Ian Lance Taylor <ian@wasabisystems.com> writes:

> "Zack Weinberg" <zack@codesourcery.com> writes:
>> Furthermore, while a 3% measured speed hit is a concern, I think that
>> trying to win it back by undoing the targetm transformation - in the
>> object files, if not in the source code - is barking up the wrong
>> tree.  Instead we should be looking for ways to avoid having targetm
>> hooks in critical paths in the first place.  It's been my experience
>> that that is a much more fruitful source of optimization
>> opportunities.
>
> I don't have anything against that goal, but it is in conflict with
> the goal of speeding up the compiler.  Simply moving targetm hooks
> obviously can not get you the full speedup.  The full speedup comes
> when an optimizing compiler compiling gcc can see that certain values
> are constants, such as, in my example, the various promote_* functions
> in the target vector.  You can't pull those target hooks out of the
> critical path.  Function calls are on the critical path for a
> non-optimizing compilation of many types of C++ code, and a
> non-optimizing compilation is the case where compilation speed is the
> most important.

This - and further discussion downthread - misses the point I was
trying to make.

You're seeing 3% speedup on some test case by exposing that certain
elements of targetm.calls are compile-time constant.  Here are the
existing elements of that structure:

    bool (*promote_function_args) (tree fntype);
    bool (*promote_function_return) (tree fntype);
    bool (*promote_prototypes) (tree fntype);
    rtx (*struct_value_rtx) (tree fndecl, int incoming);
    bool (*return_in_memory) (tree type, tree fndecl);
    bool (*return_in_msb) (tree type);
    rtx (*expand_builtin_saveregs) (void);
    /* Returns pretend_argument_size.  */
    void (*setup_incoming_varargs) (CUMULATIVE_ARGS *ca, enum machine_mode mode,
				    tree type, int *pretend_arg_size,
                                    int second_time);
    bool (*strict_argument_naming) (CUMULATIVE_ARGS *ca);
    /* Returns true if we should use SETUP_INCOMING_VARARGS and/or
       STRICT_ARGUMENT_NAMING.  */
    bool (*pretend_outgoing_varargs_named) (CUMULATIVE_ARGS *ca);

Furthermore, skimming tm.texi, it looks like there are at least a
hundred more function-call related target macros that haven't yet been
moved into the target vector: of which FUNCTION_ARG is an obvious
example, but there are also things like SPLIT_COMPLEX_ARGS,
PUSH_ARGS_REVERSED, FRAME_GROWS_DOWNWARD, ...

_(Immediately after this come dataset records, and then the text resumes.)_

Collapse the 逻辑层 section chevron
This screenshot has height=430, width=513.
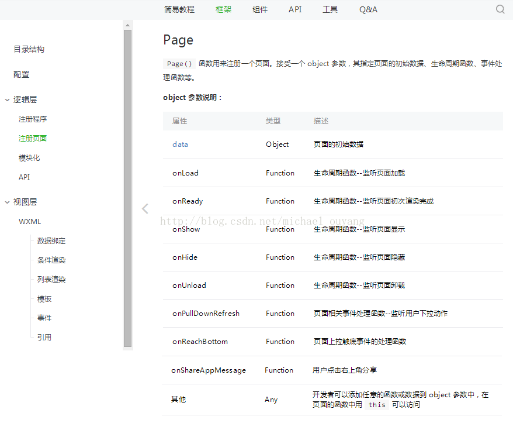pos(7,99)
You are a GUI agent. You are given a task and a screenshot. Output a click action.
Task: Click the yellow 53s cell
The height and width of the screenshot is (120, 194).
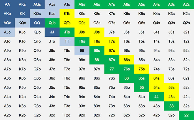tap(172, 88)
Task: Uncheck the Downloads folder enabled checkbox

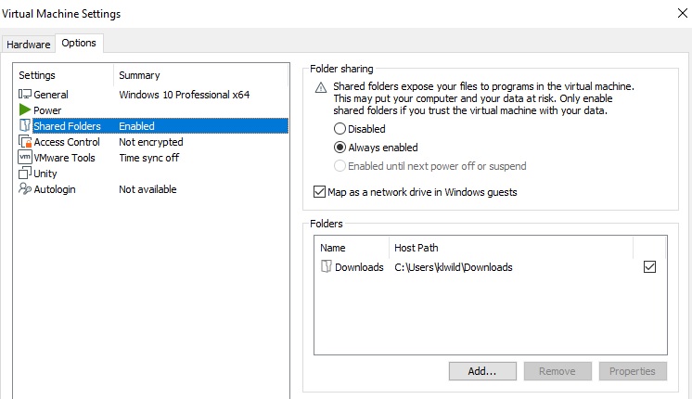Action: point(649,267)
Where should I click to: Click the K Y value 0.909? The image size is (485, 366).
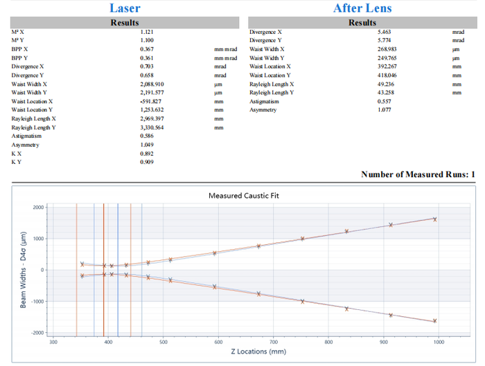tap(147, 162)
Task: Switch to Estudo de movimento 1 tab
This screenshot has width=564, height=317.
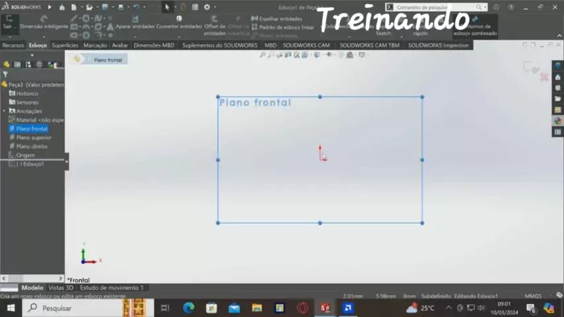Action: [x=111, y=288]
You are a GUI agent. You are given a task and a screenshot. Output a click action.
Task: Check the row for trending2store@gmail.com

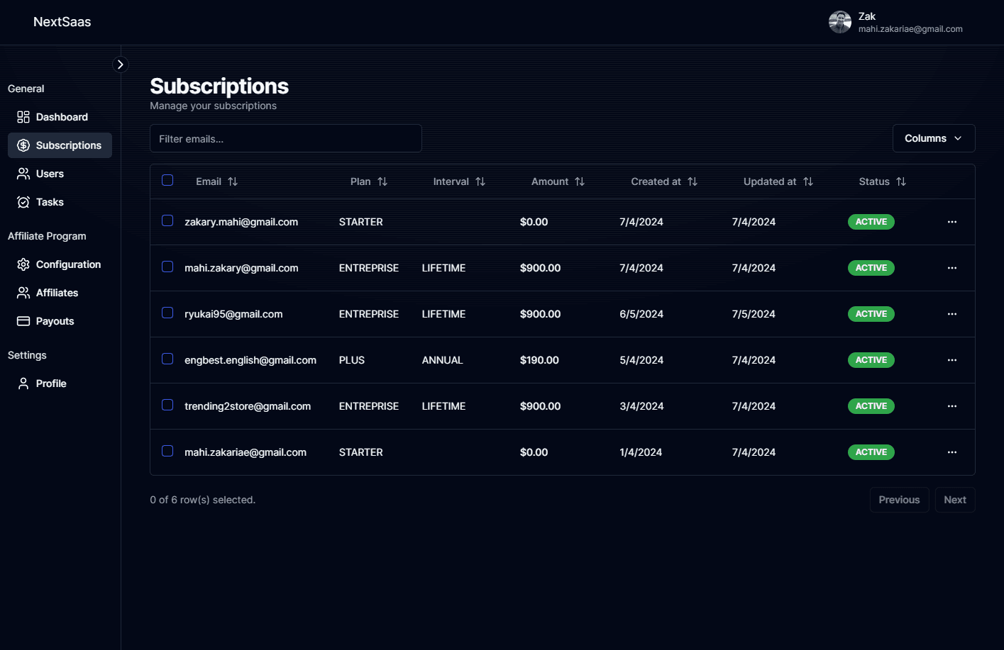pyautogui.click(x=167, y=405)
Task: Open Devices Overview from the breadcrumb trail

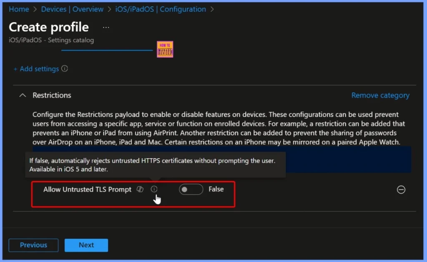Action: 72,9
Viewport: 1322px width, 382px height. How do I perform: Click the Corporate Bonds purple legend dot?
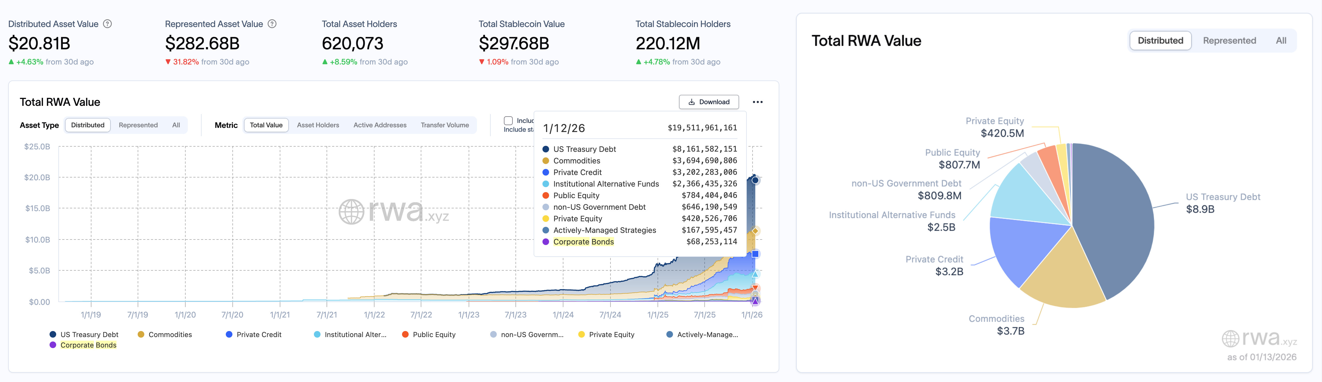[53, 345]
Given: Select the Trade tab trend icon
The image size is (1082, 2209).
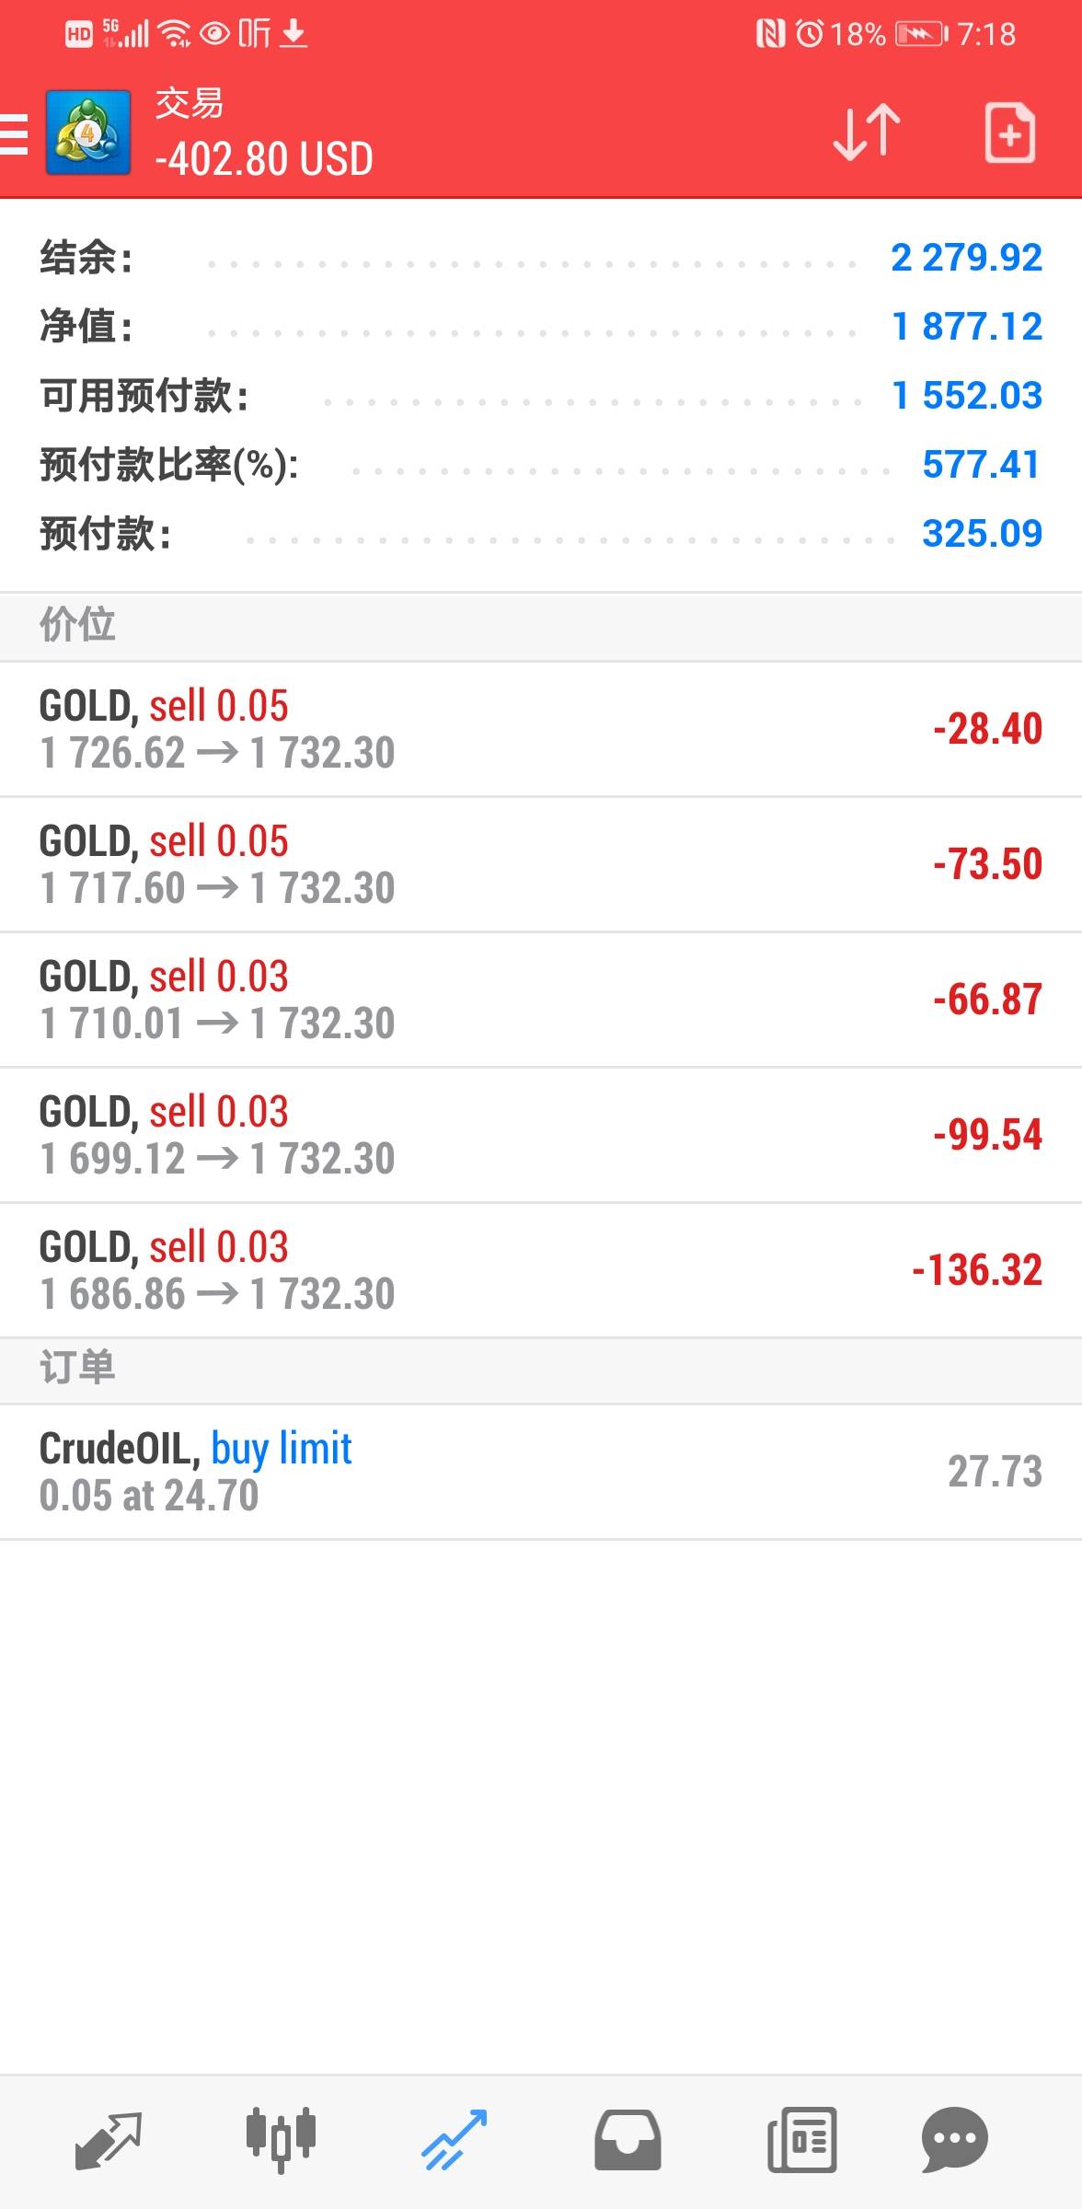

Of course inefficiencies are going to be introduced if we just convert
each macro to a target hook with the same semantics.  But that isn't
the only option on the table.  The right thing is to redesign this
interface so that it doesn't *need* 100+ macros and toggles.  If this
is done properly, then not only should there be no inefficiency
introduced by going through the target vector, but also we would have
something that was straightforward to maintain and straightforward to
add support for new architectures.

As a data point, I am aware of another (proprietary) compiler that
completely isolates the back end from the optimizers, to the point
where the back end module can be swapped out at runtime, and it
benchmarks competitively or faster than GCC on similar input.  So I
don't believe that this is impossible.